Task to carry out:
The word "agent" marks the lines to find; copy every such line from the data below.

Extracted records:
——

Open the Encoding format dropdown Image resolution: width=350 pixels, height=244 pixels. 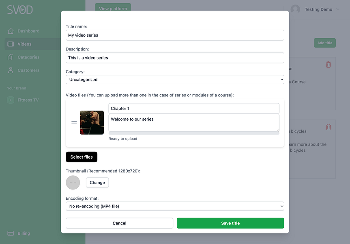click(175, 206)
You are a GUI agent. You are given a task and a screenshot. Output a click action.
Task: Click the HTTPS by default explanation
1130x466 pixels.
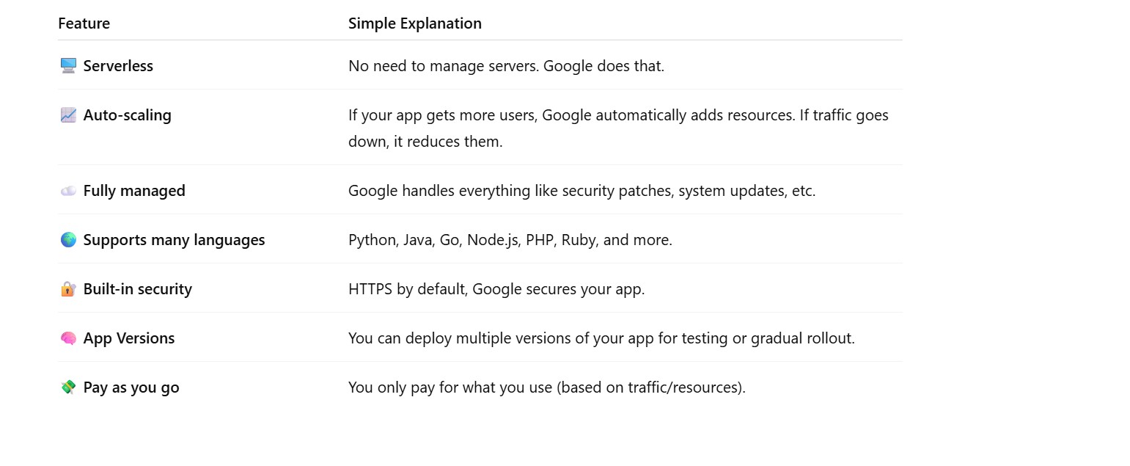pyautogui.click(x=496, y=289)
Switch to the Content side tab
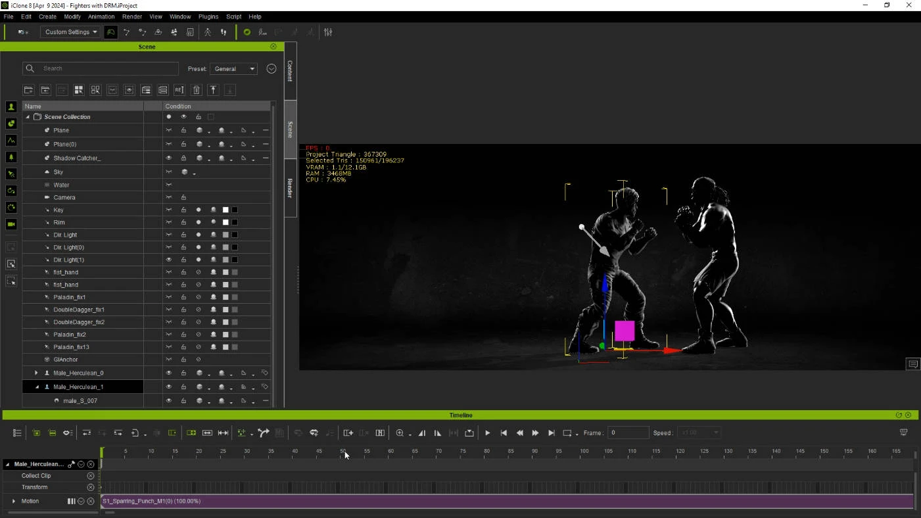921x518 pixels. (290, 71)
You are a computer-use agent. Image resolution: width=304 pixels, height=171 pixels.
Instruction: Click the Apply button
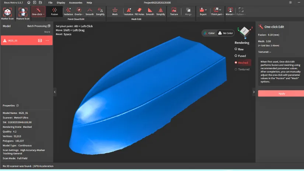pyautogui.click(x=281, y=94)
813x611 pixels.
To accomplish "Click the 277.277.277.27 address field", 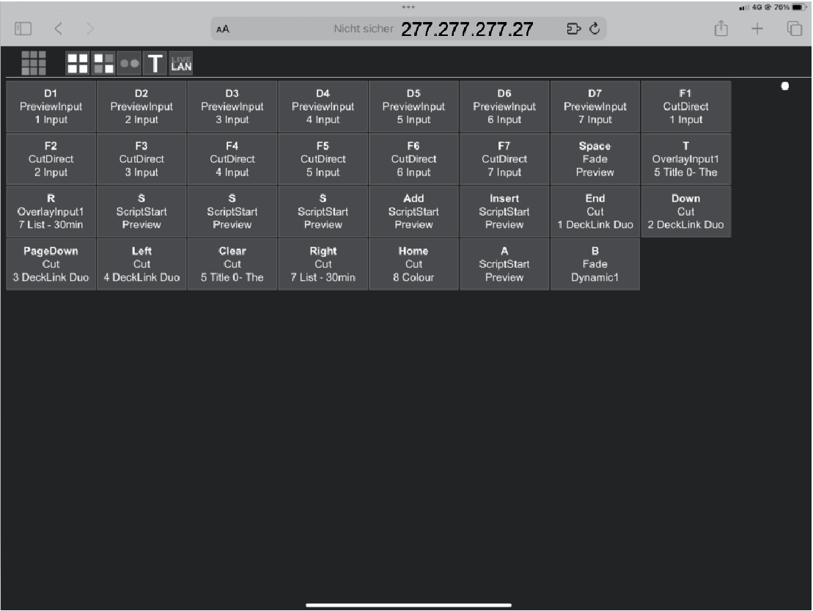I will click(x=467, y=29).
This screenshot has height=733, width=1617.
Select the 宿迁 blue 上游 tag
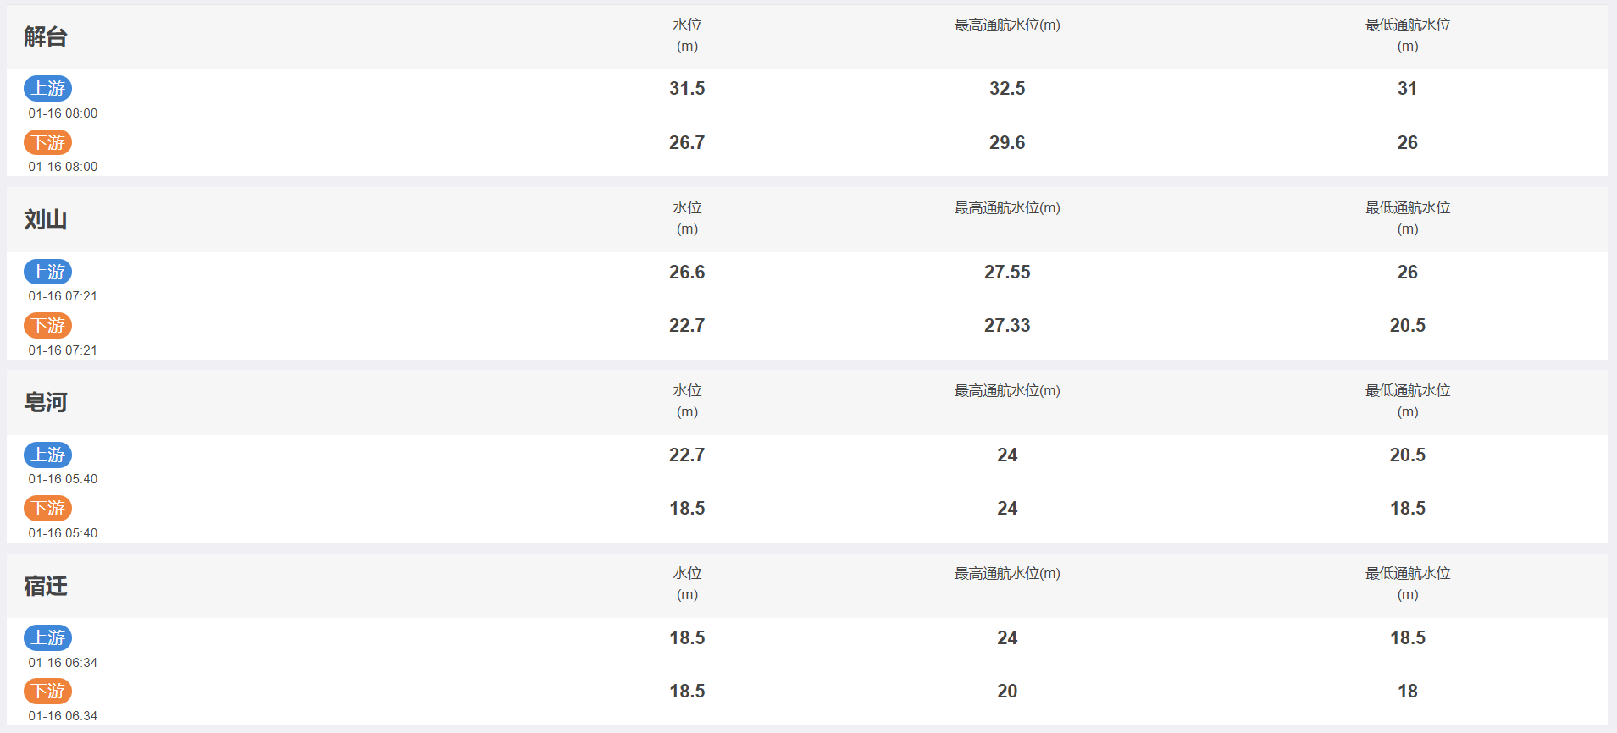tap(47, 637)
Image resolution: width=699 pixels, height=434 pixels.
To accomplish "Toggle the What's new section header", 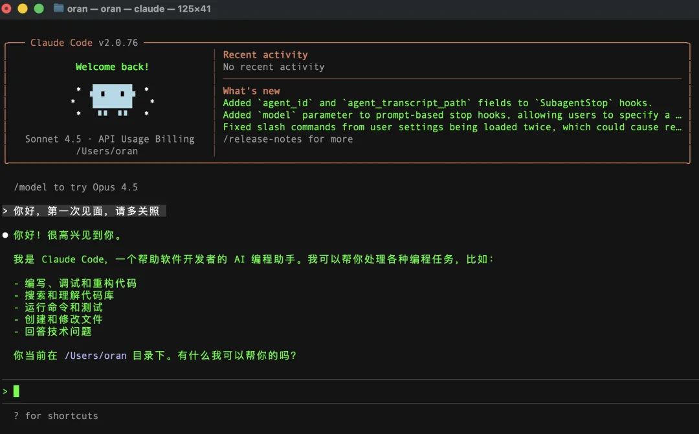I will point(251,90).
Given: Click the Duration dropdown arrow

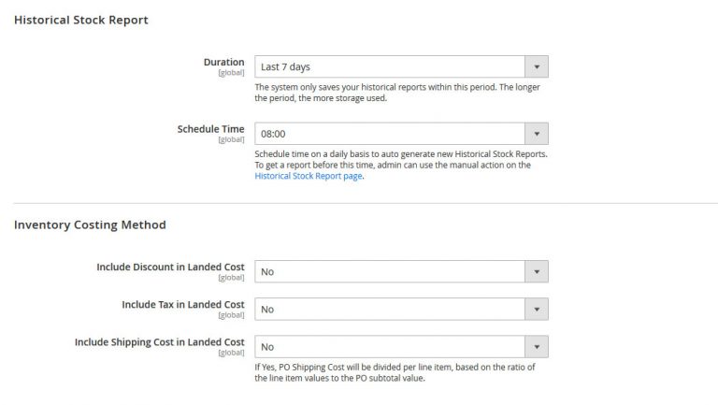Looking at the screenshot, I should pyautogui.click(x=536, y=66).
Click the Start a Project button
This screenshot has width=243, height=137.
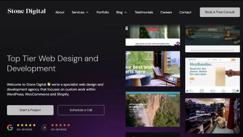click(x=30, y=110)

——

Your solution:
You are a GUI agent. You are given a task and a screenshot. Output a click action.
You are a computer-use agent. Image resolution: width=304 pixels, height=171 pixels.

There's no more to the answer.